Pixel coordinate grounding data:
——————————
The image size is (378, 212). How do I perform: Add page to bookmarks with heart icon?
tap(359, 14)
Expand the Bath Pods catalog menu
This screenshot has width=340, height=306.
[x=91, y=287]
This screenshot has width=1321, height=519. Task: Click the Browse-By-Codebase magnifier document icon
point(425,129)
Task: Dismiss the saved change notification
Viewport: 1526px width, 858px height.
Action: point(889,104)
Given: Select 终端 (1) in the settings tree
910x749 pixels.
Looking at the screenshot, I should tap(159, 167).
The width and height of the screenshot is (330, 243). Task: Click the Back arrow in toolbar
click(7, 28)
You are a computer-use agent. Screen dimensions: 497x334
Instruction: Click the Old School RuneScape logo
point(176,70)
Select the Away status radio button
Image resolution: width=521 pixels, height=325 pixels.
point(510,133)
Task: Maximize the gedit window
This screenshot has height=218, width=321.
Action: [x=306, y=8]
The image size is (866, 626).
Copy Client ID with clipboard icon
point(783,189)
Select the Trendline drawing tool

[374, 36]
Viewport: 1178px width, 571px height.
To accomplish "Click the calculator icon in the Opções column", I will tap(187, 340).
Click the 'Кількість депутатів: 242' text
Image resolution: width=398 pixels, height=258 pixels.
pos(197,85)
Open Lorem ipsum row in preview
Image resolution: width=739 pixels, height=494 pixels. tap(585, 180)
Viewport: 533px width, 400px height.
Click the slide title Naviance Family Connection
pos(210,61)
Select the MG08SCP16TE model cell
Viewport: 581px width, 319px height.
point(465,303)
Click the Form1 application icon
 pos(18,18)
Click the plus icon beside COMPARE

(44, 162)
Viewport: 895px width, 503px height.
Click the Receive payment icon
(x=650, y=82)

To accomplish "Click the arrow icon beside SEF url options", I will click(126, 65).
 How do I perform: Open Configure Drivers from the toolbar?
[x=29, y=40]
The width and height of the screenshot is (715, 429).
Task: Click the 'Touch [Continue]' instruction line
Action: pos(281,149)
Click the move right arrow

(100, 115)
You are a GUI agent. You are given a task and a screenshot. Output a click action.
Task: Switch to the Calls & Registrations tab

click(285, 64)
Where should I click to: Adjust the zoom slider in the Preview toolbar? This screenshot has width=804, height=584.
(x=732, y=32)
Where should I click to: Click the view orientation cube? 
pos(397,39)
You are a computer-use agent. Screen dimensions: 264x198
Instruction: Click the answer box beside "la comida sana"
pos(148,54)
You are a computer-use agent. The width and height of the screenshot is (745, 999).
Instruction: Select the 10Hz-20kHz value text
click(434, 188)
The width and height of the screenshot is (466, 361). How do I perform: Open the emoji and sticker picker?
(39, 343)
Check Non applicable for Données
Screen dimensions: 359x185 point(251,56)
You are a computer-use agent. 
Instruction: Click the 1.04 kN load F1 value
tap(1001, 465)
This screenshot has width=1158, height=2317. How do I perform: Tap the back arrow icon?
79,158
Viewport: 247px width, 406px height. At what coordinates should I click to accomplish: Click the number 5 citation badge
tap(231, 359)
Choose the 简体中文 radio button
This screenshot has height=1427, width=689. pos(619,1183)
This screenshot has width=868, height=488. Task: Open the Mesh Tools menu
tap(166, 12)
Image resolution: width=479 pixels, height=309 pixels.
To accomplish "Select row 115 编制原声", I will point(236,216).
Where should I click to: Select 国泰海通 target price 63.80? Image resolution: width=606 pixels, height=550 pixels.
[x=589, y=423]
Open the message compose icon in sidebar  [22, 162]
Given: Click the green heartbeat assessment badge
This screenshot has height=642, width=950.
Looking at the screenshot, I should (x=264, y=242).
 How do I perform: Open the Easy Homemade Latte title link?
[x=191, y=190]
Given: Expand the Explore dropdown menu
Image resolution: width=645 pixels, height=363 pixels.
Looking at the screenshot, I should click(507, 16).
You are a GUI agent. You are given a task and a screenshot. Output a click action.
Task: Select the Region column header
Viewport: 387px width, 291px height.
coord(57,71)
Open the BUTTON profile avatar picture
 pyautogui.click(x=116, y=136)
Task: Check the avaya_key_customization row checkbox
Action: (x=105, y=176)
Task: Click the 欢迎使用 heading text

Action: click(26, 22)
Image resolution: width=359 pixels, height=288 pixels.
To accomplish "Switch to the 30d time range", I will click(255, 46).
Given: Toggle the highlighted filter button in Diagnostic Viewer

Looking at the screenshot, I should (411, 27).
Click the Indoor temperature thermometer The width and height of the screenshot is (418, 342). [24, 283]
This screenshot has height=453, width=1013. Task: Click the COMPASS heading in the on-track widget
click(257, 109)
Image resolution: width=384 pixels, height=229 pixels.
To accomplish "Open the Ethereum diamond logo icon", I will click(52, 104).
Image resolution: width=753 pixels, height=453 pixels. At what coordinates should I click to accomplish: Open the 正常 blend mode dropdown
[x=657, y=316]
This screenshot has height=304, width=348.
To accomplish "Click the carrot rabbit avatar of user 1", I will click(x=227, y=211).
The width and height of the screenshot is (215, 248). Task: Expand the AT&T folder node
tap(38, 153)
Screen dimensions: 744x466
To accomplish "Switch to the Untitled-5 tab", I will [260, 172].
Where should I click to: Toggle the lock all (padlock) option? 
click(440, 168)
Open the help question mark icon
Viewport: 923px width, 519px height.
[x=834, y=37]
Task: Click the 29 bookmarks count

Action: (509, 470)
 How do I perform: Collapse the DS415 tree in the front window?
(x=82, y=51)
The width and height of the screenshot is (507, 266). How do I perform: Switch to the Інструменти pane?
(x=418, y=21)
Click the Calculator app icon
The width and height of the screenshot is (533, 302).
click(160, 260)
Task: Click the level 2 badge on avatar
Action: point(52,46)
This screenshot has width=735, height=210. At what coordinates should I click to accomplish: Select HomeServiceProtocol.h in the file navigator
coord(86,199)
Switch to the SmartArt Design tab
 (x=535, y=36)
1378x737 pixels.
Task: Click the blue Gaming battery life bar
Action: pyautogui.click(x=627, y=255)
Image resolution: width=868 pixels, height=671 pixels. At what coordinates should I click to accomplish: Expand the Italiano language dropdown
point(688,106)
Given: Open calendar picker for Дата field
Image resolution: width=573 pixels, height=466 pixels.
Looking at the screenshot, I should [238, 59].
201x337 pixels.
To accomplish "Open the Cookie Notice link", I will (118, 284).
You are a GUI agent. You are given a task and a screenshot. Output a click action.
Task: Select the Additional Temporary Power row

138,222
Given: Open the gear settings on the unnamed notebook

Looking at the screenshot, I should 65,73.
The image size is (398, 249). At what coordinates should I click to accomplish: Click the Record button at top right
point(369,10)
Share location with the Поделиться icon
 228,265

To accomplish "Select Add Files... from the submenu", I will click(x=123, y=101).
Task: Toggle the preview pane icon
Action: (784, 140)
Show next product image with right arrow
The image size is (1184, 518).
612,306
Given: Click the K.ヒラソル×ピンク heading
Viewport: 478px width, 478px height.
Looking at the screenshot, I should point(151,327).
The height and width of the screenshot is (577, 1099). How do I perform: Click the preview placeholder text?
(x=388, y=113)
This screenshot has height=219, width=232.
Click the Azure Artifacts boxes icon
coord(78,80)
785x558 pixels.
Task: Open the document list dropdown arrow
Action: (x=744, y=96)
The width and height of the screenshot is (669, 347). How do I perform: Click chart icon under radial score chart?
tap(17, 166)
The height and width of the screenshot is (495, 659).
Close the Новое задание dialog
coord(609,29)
——————————
- WORK INSTRUCTIONS -
When you write the entries out again, keep every word and mark exactly as it is.

- RESULT -
The image size is (378, 212). How do I perform: Add page to bookmarks with heart icon?
tap(359, 14)
Expand the Bath Pods catalog menu
This screenshot has width=340, height=306.
[x=91, y=287]
This screenshot has width=1321, height=519. Task: Click the Browse-By-Codebase magnifier document icon
point(425,129)
Task: Dismiss the saved change notification
Viewport: 1526px width, 858px height.
Action: point(889,104)
Given: Select 终端 (1) in the settings tree
910x749 pixels.
Looking at the screenshot, I should tap(159, 167).
The width and height of the screenshot is (330, 243). Task: Click the Back arrow in toolbar
click(7, 28)
You are a computer-use agent. Screen dimensions: 497x334
Instruction: Click the Old School RuneScape logo
point(176,70)
Select the Away status radio button
Image resolution: width=521 pixels, height=325 pixels.
point(510,133)
Task: Maximize the gedit window
This screenshot has height=218, width=321.
Action: [x=306, y=8]
The image size is (866, 626).
Copy Client ID with clipboard icon
point(783,189)
Select the Trendline drawing tool

[374, 36]
Viewport: 1178px width, 571px height.
To accomplish "Click the calculator icon in the Opções column", I will tap(187, 340).
Click the 'Кількість депутатів: 242' text
Image resolution: width=398 pixels, height=258 pixels.
pos(197,85)
Open Lorem ipsum row in preview
Image resolution: width=739 pixels, height=494 pixels. tap(585, 180)
Viewport: 533px width, 400px height.
Click the slide title Naviance Family Connection
pos(210,61)
Select the MG08SCP16TE model cell
Viewport: 581px width, 319px height.
point(465,303)
Click the Form1 application icon
 pos(18,18)
Click the plus icon beside COMPARE

(44, 162)
Viewport: 895px width, 503px height.
Click the Receive payment icon
(x=650, y=82)

To accomplish "Click the arrow icon beside SEF url options", I will click(126, 65).
 How do I perform: Open Configure Drivers from the toolbar?
[x=29, y=40]
The width and height of the screenshot is (715, 429).
Task: Click the 'Touch [Continue]' instruction line
Action: pos(281,149)
Click the move right arrow

(100, 115)
You are a GUI agent. You are given a task and a screenshot. Output a click action.
Task: Switch to the Calls & Registrations tab

click(285, 64)
Where should I click to: Adjust the zoom slider in the Preview toolbar? This screenshot has width=804, height=584.
(x=732, y=32)
Where should I click to: Click the view orientation cube? 
pos(397,39)
You are a computer-use agent. Screen dimensions: 264x198
Instruction: Click the answer box beside "la comida sana"
pos(148,54)
You are a computer-use agent. The width and height of the screenshot is (745, 999).
Instruction: Select the 10Hz-20kHz value text
click(434, 188)
The width and height of the screenshot is (466, 361). How do I perform: Open the emoji and sticker picker?
(39, 343)
Check Non applicable for Données
Screen dimensions: 359x185 point(251,56)
You are a computer-use agent. 
Instruction: Click the 1.04 kN load F1 value
tap(1001, 465)
This screenshot has width=1158, height=2317. How do I perform: Tap the back arrow icon?
79,158
Viewport: 247px width, 406px height. At what coordinates should I click to accomplish: Click the number 5 citation badge
tap(231, 359)
Choose the 简体中文 radio button
This screenshot has height=1427, width=689. pos(619,1183)
This screenshot has width=868, height=488. Task: Open the Mesh Tools menu
tap(166, 12)
Image resolution: width=479 pixels, height=309 pixels.
To accomplish "Select row 115 编制原声", I will point(236,216).
Where should I click to: Select 国泰海通 target price 63.80? Image resolution: width=606 pixels, height=550 pixels.
[x=589, y=423]
Open the message compose icon in sidebar  [22, 162]
Given: Click the green heartbeat assessment badge
This screenshot has height=642, width=950.
Looking at the screenshot, I should (x=264, y=242).
 How do I perform: Open the Easy Homemade Latte title link?
[x=191, y=190]
Given: Expand the Explore dropdown menu
Image resolution: width=645 pixels, height=363 pixels.
Looking at the screenshot, I should click(507, 16).
You are a GUI agent. You are given a task and a screenshot. Output a click action.
Task: Select the Region column header
Viewport: 387px width, 291px height.
coord(57,71)
Open the BUTTON profile avatar picture
 pyautogui.click(x=116, y=136)
Task: Check the avaya_key_customization row checkbox
Action: (x=105, y=176)
Task: Click the 欢迎使用 heading text

Action: click(26, 22)
Image resolution: width=359 pixels, height=288 pixels.
To accomplish "Switch to the 30d time range", I will click(255, 46).
Given: Toggle the highlighted filter button in Diagnostic Viewer

Looking at the screenshot, I should (411, 27).
Click the Indoor temperature thermometer The width and height of the screenshot is (418, 342). [24, 283]
This screenshot has height=453, width=1013. Task: Click the COMPASS heading in the on-track widget
click(257, 109)
Image resolution: width=384 pixels, height=229 pixels.
To accomplish "Open the Ethereum diamond logo icon", I will click(52, 104).
Image resolution: width=753 pixels, height=453 pixels. At what coordinates should I click to accomplish: Open the 正常 blend mode dropdown
[x=657, y=316]
This screenshot has height=304, width=348.
To accomplish "Click the carrot rabbit avatar of user 1", I will click(x=227, y=211).
The width and height of the screenshot is (215, 248). Task: Expand the AT&T folder node
tap(38, 153)
Screen dimensions: 744x466
To accomplish "Switch to the Untitled-5 tab", I will [260, 172].
Where should I click to: Toggle the lock all (padlock) option? 
click(440, 168)
Open the help question mark icon
Viewport: 923px width, 519px height.
[x=834, y=37]
Task: Click the 29 bookmarks count

Action: (509, 470)
 How do I perform: Collapse the DS415 tree in the front window?
(x=82, y=51)
The width and height of the screenshot is (507, 266). How do I perform: Switch to the Інструменти pane?
(x=418, y=21)
Click the Calculator app icon
The width and height of the screenshot is (533, 302).
click(160, 260)
Task: Click the level 2 badge on avatar
Action: point(52,46)
This screenshot has width=735, height=210. At what coordinates should I click to accomplish: Select HomeServiceProtocol.h in the file navigator
coord(86,199)
Switch to the SmartArt Design tab
 (x=535, y=36)
1378x737 pixels.
Task: Click the blue Gaming battery life bar
Action: pyautogui.click(x=627, y=255)
Image resolution: width=868 pixels, height=671 pixels. At what coordinates should I click to accomplish: Expand the Italiano language dropdown
point(688,106)
Given: Open calendar picker for Дата field
Image resolution: width=573 pixels, height=466 pixels.
Looking at the screenshot, I should [238, 59].
201x337 pixels.
To accomplish "Open the Cookie Notice link", I will (118, 284).
You are a GUI agent. You are given a task and a screenshot. Output a click action.
Task: Select the Additional Temporary Power row

138,222
Given: Open the gear settings on the unnamed notebook

Looking at the screenshot, I should 65,73.
The image size is (398, 249). At what coordinates should I click to accomplish: Click the Record button at top right
point(369,10)
Share location with the Поделиться icon
 228,265

To accomplish "Select Add Files... from the submenu", I will click(x=123, y=101).
Task: Toggle the preview pane icon
Action: (784, 140)
Show next product image with right arrow
The image size is (1184, 518).
612,306
Given: Click the K.ヒラソル×ピンク heading
Viewport: 478px width, 478px height.
Looking at the screenshot, I should point(151,327).
The height and width of the screenshot is (577, 1099). How do I perform: Click the preview placeholder text?
(x=388, y=113)
This screenshot has height=219, width=232.
Click the Azure Artifacts boxes icon
coord(78,80)
785x558 pixels.
Task: Open the document list dropdown arrow
Action: (x=744, y=96)
The width and height of the screenshot is (669, 347). How do I perform: Click chart icon under radial score chart?
tap(17, 166)
The height and width of the screenshot is (495, 659).
Close the Новое задание dialog
coord(609,29)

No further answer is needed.